The task ->
Lines with "will": state how many there are in the records below, and nothing else.

Stored items
·····

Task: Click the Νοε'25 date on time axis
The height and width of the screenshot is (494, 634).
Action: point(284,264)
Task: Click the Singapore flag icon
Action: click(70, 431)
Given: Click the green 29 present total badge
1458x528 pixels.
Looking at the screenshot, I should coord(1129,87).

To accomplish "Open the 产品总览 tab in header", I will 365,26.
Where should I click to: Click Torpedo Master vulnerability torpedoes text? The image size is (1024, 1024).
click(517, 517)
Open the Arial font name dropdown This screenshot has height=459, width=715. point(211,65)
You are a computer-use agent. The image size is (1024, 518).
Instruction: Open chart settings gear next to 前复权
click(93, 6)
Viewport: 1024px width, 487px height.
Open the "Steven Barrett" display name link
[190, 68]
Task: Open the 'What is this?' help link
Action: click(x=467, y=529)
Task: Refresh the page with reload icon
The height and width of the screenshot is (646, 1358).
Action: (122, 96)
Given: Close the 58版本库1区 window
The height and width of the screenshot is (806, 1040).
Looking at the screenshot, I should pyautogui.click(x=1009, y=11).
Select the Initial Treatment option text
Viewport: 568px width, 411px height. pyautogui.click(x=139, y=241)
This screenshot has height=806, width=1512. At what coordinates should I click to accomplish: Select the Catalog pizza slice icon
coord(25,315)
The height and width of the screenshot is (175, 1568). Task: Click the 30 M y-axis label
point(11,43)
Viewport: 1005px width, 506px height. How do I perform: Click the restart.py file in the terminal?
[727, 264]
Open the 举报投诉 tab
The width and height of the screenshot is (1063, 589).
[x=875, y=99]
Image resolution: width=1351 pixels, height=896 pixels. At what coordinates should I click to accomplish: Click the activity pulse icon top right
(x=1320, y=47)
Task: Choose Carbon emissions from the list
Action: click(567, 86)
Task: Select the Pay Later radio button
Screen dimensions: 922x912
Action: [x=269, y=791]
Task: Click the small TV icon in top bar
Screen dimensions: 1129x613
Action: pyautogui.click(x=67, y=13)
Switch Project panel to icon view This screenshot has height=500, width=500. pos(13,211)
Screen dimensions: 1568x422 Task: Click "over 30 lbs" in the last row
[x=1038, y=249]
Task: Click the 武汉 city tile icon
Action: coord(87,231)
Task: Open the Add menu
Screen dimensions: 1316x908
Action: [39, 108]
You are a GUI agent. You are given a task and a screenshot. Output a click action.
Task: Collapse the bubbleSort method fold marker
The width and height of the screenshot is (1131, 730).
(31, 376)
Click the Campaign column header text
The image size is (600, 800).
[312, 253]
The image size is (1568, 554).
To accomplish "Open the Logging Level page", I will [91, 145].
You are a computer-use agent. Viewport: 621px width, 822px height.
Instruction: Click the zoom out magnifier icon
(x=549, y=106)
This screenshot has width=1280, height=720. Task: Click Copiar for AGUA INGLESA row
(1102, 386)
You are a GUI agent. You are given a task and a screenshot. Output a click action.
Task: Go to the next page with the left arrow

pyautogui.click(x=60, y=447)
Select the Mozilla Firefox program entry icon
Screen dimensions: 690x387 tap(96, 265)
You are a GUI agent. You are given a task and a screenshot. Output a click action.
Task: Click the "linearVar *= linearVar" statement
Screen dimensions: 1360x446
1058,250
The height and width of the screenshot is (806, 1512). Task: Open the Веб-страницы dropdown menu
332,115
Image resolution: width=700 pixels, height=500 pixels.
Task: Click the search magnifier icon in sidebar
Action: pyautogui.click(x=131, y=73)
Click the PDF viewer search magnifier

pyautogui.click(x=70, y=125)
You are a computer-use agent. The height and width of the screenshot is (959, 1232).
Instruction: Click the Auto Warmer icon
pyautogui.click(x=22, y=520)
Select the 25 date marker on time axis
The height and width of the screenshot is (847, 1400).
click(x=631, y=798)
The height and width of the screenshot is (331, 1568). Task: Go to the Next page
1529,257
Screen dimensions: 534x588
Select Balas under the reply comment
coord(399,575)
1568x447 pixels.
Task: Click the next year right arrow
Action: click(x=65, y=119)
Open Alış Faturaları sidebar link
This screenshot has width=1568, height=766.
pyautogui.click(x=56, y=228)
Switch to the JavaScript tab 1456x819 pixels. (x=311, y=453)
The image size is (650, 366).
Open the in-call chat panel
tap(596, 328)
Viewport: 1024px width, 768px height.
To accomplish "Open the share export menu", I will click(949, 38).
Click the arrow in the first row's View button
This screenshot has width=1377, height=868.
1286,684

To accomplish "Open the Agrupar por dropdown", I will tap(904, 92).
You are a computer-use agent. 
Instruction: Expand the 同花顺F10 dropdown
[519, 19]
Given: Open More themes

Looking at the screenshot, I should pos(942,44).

·····

Result for this exercise ->
4